[Start Exercise material]

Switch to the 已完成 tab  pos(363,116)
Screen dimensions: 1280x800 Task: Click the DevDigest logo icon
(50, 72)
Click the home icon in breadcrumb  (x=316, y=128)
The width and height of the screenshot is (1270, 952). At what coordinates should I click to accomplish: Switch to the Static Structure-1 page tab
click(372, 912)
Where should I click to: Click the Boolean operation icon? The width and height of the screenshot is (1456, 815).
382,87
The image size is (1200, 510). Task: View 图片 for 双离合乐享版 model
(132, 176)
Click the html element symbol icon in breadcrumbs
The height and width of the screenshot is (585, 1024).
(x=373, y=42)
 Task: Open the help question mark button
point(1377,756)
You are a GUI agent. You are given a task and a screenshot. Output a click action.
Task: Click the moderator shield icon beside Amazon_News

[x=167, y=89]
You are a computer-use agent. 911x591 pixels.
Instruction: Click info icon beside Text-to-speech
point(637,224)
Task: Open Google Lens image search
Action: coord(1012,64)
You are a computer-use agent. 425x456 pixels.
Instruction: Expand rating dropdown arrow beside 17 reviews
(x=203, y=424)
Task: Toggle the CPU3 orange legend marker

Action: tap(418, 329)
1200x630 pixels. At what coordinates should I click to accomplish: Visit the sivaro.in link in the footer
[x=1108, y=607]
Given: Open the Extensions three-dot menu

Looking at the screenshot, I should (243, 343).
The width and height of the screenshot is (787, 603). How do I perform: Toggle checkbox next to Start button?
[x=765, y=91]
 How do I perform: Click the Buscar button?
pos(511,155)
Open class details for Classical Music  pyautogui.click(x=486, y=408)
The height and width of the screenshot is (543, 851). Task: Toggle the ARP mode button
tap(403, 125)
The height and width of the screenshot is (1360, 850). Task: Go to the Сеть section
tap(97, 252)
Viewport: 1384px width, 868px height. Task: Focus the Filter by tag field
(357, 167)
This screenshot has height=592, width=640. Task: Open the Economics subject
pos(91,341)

[End Exercise material]

Problem details
Please format the material from the line with "Task: Open the help question mark button" up to and including the line with "Action: coord(1012,64)" as a JSON list of strings, one string per line, leaving out blank lines.

Reply to the task
[
  " Task: Open the help question mark button",
  "point(1377,756)",
  "You are a GUI agent. You are given a task and a screenshot. Output a click action.",
  "Task: Click the moderator shield icon beside Amazon_News",
  "[x=167, y=89]",
  "You are a computer-use agent. 911x591 pixels.",
  "Instruction: Click info icon beside Text-to-speech",
  "point(637,224)",
  "Task: Open Google Lens image search",
  "Action: coord(1012,64)"
]